Tasks:
1. According to the article on first responders' health, what is the leading cause of line-of-duty fatalities among U.S. firefighters nearly every year?
2. From the article on first responders' health, return the passage starting at "As director of" and ending at "equipment, Smith said.", copied word for word.

Exercise passage:
^^^^^^^^
First responders who keep us safe need to care for themselves, too
By Michael Precker, American Heart Association News
Whether fighting fires, handling medical emergencies or ensuring public safety, first responders spend days and nights looking out for everyone. How should they look out for themselves, and how can the public help?
"We all know the importance of cardiovascular health," said Dr. Denise Smith, a professor of health and human physiological sciences at Skidmore College in Saratoga Springs, New York. "But in public safety personnel, cardiovascular health is an important component both for their personal health and their ability to perform their mission."
Despite the psychological impact of first responders' jobs, "the attitude tends to be 'they take care of everybody else, and the helpers don't need help,'" said Dr. Joel Fay, a psychologist in San Rafael, California. "We need to encourage them to ask for help."
As director of Skidmore's First Responder Health and Safety Laboratory, Smith has focused her research primarily on firefighters, the dangers of their work and the development of methods to mitigate those risks.
Sudden cardiac death is the leading cause of line-of-duty fatalities among U.S. firefighters nearly every year, National Fire Protection Association statistics show. A study of nearly 11,000 firefighters, published last year in the Journal of the American Heart Association, found the more fires a firefighter fought each year, the higher the risk of developing a type of irregular heartbeat known as atrial fibrillation. AFib increases the risk of blood clots, heart failure and stroke.
Factors behind the statistics could include stress, inhaling smoke and hazardous chemicals, and the physical burden of hauling heavy equipment, Smith said.
All that "is more likely to trigger a cardiovascular event, even if a first responder has the same risk profile as somebody sitting at a desk," said Smith, who added that more research is needed.
Similarly, police officers in the United States have about 30 to 70 times higher risk of sudden cardiac death during stressful situations, such as physical confrontations and pursuits, compared to routine police activities, found a study published in the British Medical Journal in 2014.
The psychological challenges that first responders face is even clearer.
Fay, a police officer for 30 years who now counsels first responders, encounters problems ranging from post-traumatic stress disorder and depression to alcoholism and family crises.
"It's been a particularly difficult time for responders," he said. The effects of the COVID-19 pandemic and widespread staffing shortages "have meant a lot of mandated overtime, which means you may have more trauma and less time to bounce back from it."
Fay helped found the First Responder Support Network, a California-based organization that offers counseling, training and education to first responders and their families, and conducts in-person retreats to help them recover from traumatic incidents.
"Typically, they wait way too long to get help," he said. "It's a macho culture – for women, too. But I think that's changing. Responders are more willing to accept help, and then you have to have the help available."
Fay said he's encouraged by the growth of wellness programs in agencies across the country to support their first responders, and peer support groups among the responders themselves.
"I think that's reducing the stigma," he said. "When a peer tells you that you need to go talk to somebody, that means more than if an outsider says it."
^^^^^^^^
Data listing:

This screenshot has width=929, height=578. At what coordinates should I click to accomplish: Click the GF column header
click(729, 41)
^^^^^^^^
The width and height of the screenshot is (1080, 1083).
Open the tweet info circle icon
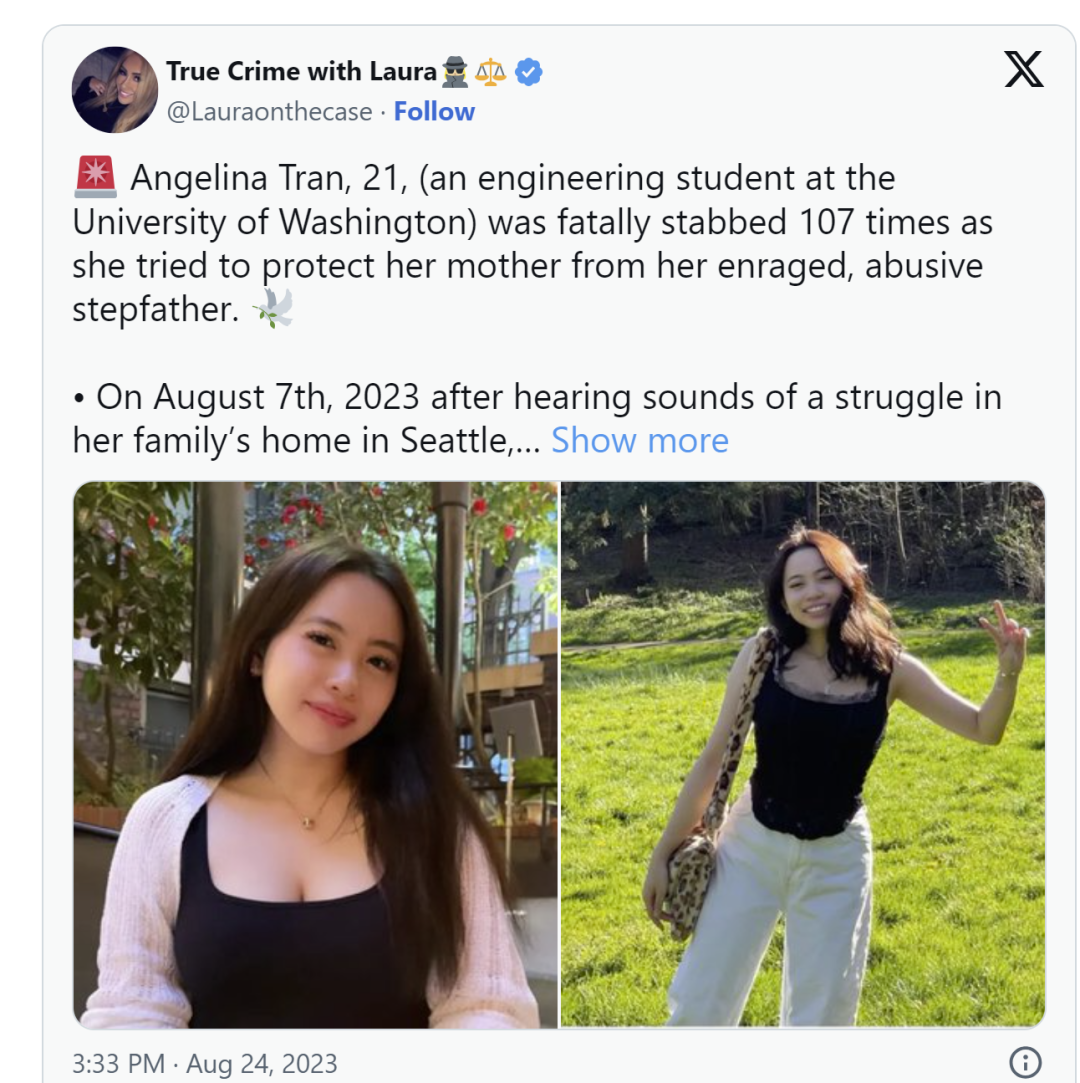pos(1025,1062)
^^^^^^^^
Solution list:
1. Sudden cardiac death.

2.
As director of Skidmore's First Responder Health and Safety Laboratory, Smith has focused her research primarily on firefighters, the dangers of their work and the development of methods to mitigate those risks.
Sudden cardiac death is the leading cause of line-of-duty fatalities among U.S. firefighters nearly every year, National Fire Protection Association statistics show. A study of nearly 11,000 firefighters, published last year in the Journal of the American Heart Association, found the more fires a firefighter fought each year, the higher the risk of developing a type of irregular heartbeat known as atrial fibrillation. AFib increases the risk of blood clots, heart failure and stroke.
Factors behind the statistics could include stress, inhaling smoke and hazardous chemicals, and the physical burden of hauling heavy equipment, Smith said.